▸ **PROBLEM DETAILS**
Write out, as an exact transcription, the line that has "Select Bandhit's video" and each line after it through the end of the data below.

▸ **RAW DATA**
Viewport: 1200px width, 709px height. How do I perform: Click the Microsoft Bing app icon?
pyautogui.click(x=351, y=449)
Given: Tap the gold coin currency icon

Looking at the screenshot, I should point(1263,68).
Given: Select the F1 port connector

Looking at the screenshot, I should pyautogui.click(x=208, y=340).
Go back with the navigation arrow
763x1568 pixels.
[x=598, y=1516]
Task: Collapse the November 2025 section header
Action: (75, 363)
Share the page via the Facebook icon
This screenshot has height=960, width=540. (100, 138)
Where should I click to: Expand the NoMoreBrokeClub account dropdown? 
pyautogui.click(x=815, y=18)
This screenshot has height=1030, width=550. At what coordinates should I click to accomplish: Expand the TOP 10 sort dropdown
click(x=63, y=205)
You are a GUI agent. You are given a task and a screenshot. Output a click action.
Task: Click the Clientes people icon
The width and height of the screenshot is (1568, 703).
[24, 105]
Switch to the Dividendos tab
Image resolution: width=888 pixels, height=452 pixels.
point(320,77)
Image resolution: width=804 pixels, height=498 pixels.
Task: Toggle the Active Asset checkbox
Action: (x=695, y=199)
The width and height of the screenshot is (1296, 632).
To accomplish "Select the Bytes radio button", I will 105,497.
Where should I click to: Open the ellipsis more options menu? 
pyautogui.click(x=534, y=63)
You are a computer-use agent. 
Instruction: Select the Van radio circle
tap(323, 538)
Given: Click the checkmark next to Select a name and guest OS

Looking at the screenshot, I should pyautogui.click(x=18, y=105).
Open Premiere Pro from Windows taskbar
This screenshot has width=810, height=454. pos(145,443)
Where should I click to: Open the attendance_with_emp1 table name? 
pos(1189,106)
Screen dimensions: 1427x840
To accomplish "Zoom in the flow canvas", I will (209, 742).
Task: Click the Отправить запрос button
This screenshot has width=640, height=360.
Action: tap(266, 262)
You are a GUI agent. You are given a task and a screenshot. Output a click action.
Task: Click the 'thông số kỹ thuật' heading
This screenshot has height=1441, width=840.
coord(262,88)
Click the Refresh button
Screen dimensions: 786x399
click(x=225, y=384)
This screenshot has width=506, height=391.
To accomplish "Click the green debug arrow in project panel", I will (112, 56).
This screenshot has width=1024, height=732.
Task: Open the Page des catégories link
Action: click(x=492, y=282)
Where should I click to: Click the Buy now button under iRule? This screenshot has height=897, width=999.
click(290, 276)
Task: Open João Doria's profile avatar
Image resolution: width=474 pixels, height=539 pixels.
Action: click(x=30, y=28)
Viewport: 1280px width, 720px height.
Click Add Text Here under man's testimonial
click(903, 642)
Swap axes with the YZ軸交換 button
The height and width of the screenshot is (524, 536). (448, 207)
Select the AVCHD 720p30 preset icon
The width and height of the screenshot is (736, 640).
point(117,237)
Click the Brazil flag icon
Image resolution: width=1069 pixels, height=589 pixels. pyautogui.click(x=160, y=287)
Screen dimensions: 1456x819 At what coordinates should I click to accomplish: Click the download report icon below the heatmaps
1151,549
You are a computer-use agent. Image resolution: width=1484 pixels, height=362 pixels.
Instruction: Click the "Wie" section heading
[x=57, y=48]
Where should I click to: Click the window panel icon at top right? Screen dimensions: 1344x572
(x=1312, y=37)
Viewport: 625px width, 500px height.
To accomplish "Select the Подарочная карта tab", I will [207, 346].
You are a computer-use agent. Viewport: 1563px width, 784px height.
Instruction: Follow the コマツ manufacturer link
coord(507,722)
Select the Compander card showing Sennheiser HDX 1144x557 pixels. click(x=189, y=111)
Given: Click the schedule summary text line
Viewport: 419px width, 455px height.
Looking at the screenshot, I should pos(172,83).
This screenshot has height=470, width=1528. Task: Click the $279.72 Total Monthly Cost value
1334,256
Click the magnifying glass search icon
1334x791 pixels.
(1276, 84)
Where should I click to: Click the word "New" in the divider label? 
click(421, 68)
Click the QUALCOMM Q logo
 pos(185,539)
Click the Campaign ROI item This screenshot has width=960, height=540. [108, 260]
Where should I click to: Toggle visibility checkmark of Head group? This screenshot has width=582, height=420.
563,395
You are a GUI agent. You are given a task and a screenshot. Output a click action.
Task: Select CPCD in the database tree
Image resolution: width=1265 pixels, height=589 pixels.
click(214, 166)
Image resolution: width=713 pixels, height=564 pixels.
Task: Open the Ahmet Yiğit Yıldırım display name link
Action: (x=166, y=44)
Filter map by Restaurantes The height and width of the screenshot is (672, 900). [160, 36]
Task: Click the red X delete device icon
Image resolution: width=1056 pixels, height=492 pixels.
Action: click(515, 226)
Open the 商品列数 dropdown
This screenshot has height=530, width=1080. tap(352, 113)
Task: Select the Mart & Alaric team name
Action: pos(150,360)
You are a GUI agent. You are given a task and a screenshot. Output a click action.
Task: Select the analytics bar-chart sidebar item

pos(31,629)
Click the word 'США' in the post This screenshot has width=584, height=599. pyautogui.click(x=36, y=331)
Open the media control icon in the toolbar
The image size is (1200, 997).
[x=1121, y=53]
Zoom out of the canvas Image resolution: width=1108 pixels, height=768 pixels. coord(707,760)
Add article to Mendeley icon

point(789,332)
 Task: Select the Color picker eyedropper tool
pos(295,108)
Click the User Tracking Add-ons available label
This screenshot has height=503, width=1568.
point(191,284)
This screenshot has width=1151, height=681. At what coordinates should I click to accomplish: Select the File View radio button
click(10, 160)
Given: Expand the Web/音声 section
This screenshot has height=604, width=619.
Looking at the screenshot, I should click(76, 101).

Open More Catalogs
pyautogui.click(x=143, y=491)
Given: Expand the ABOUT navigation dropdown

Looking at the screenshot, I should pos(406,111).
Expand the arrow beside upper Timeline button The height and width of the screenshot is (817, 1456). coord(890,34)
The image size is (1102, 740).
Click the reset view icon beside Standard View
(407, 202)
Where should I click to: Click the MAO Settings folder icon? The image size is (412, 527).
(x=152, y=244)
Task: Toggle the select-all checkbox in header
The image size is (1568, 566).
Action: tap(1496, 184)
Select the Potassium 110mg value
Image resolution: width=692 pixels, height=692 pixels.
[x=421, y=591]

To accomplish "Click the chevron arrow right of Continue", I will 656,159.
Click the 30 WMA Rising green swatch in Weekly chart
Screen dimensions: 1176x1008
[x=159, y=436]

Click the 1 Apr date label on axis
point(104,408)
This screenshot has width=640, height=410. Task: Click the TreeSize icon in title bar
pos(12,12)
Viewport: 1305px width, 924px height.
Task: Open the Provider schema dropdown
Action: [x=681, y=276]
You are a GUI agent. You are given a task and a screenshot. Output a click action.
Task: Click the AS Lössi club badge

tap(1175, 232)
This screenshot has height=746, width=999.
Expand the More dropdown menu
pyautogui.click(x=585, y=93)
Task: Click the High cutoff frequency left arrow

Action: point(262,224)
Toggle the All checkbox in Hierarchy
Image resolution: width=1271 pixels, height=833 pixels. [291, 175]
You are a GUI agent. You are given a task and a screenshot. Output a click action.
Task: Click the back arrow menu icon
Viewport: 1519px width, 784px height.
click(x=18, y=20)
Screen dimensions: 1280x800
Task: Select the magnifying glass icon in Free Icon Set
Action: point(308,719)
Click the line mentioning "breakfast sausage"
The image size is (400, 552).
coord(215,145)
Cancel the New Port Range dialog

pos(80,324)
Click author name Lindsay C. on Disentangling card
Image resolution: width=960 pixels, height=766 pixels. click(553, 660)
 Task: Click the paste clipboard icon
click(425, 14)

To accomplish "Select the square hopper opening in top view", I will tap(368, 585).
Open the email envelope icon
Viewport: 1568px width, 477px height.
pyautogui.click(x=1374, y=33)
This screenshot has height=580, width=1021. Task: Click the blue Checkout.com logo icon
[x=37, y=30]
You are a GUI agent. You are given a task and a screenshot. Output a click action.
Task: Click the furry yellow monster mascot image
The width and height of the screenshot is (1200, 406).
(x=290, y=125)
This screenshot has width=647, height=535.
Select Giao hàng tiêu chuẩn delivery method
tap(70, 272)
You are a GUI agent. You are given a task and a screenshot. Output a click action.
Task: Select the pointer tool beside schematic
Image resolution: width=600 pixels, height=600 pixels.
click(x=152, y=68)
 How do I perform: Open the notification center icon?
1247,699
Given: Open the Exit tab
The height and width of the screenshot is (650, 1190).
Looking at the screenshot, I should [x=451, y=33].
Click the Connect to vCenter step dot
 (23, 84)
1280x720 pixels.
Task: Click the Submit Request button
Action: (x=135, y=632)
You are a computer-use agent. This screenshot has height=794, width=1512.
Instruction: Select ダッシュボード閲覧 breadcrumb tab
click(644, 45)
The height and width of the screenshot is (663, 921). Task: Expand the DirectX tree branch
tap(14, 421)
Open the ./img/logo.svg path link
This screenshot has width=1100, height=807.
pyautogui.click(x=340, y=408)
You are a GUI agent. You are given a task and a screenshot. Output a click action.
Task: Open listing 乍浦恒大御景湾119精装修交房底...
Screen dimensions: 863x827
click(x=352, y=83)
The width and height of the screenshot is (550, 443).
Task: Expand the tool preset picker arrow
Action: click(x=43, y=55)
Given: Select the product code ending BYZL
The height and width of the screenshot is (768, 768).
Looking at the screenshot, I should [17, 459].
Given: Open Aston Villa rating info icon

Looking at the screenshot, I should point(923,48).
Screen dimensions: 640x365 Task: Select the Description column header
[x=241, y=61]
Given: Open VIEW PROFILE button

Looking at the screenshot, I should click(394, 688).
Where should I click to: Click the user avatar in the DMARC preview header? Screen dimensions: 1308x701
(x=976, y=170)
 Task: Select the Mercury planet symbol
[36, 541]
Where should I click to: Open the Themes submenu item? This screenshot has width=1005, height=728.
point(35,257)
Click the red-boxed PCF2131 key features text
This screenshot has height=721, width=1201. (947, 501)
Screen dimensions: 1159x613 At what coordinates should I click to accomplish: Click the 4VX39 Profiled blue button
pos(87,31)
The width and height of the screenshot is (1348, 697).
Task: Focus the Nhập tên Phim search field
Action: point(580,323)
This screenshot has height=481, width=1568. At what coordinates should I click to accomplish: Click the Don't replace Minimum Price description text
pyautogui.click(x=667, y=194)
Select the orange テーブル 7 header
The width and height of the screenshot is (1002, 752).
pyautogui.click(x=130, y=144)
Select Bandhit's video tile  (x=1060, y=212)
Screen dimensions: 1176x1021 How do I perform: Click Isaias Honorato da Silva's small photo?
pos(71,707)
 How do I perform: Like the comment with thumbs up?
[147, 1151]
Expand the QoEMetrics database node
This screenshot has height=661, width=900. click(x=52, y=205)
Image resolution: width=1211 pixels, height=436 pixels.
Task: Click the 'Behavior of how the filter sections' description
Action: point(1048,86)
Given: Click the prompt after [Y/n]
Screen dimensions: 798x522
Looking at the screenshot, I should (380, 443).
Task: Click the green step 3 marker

▸ **RESULT BELOW**
Select Bandhit's video tile  (x=1060, y=212)
Screen dimensions: 1176x1021 How do I perform: Click Isaias Honorato da Silva's small photo?
pos(71,707)
 How do I perform: Like the comment with thumbs up?
[147, 1151]
Expand the QoEMetrics database node
This screenshot has height=661, width=900. click(x=52, y=205)
Image resolution: width=1211 pixels, height=436 pixels.
Task: Click the 'Behavior of how the filter sections' description
Action: point(1048,86)
Given: Click the prompt after [Y/n]
Screen dimensions: 798x522
Looking at the screenshot, I should (380, 443).
Task: Click the green step 3 marker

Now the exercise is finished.